* [EXERCISE INSTRUCTIONS] Using the records below, output the stretch that opens with the line containing "Entertainment (118, 16)" and closes with the line containing "Home (148, 454)", exactly and including both lines, with nothing more.

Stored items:
____________
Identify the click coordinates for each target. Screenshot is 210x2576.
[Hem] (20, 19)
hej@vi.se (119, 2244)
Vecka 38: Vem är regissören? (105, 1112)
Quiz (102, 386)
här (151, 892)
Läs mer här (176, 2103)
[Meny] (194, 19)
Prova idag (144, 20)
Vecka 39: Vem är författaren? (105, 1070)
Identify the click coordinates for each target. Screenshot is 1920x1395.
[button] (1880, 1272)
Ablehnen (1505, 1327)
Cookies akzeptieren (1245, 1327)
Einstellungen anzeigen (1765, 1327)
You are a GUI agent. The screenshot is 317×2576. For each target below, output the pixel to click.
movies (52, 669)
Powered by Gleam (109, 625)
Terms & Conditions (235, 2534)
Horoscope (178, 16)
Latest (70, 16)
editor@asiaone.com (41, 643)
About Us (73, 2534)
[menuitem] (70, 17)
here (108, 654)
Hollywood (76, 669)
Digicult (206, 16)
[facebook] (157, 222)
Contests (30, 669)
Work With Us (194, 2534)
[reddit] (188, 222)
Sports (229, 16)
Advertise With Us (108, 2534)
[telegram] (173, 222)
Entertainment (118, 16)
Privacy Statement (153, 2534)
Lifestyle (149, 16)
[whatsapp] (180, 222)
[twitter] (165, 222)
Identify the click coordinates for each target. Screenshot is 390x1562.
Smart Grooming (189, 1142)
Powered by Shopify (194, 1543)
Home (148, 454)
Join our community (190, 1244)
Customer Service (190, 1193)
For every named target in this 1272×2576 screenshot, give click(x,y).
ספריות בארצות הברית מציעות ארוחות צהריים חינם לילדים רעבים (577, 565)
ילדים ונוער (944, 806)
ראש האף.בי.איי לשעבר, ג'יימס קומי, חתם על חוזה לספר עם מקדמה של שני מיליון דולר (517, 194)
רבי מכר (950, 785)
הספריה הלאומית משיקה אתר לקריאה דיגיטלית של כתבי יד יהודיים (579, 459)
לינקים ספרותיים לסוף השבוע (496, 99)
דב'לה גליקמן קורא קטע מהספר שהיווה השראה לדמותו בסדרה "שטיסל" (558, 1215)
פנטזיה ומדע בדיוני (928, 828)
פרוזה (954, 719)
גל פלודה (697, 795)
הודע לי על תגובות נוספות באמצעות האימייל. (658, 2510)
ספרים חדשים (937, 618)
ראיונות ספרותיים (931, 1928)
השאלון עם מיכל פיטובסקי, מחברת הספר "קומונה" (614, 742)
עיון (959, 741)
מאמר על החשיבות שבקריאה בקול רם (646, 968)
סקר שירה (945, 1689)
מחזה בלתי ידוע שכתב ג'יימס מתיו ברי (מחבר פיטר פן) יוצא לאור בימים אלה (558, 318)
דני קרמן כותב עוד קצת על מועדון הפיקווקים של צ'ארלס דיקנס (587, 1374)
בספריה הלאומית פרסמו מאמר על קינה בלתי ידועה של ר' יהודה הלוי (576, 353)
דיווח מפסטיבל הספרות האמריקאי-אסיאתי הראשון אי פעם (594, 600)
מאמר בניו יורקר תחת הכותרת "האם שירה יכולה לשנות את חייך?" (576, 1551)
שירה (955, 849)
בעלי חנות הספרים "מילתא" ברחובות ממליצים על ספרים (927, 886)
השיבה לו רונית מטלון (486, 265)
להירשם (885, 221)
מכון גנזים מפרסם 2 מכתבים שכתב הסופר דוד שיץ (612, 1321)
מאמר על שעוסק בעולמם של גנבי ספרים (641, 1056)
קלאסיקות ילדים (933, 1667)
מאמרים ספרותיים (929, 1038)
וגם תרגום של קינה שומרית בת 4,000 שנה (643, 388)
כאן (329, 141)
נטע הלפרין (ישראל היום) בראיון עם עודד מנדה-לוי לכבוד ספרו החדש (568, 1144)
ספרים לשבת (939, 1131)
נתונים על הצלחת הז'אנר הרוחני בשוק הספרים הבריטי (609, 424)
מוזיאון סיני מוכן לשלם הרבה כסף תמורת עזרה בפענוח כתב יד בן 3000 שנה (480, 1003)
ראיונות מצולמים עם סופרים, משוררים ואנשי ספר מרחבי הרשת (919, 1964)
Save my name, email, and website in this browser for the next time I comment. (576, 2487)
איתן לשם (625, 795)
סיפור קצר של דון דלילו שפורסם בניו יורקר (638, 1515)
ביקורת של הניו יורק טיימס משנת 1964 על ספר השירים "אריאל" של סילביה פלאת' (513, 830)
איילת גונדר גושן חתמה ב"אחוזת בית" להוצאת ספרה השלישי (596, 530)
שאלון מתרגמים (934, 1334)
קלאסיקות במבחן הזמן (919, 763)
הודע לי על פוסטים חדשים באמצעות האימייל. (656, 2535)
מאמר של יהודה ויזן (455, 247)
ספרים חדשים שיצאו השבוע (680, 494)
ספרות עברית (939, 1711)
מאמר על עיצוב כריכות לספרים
____________
* [REPLY TO THE EXERCISE]
Entertainment (118, 16)
Privacy Statement (153, 2534)
Lifestyle (149, 16)
[whatsapp] (180, 222)
[twitter] (165, 222)
Identify the click coordinates for each target. Screenshot is 390x1562.
Smart Grooming (189, 1142)
Powered by Shopify (194, 1543)
Home (148, 454)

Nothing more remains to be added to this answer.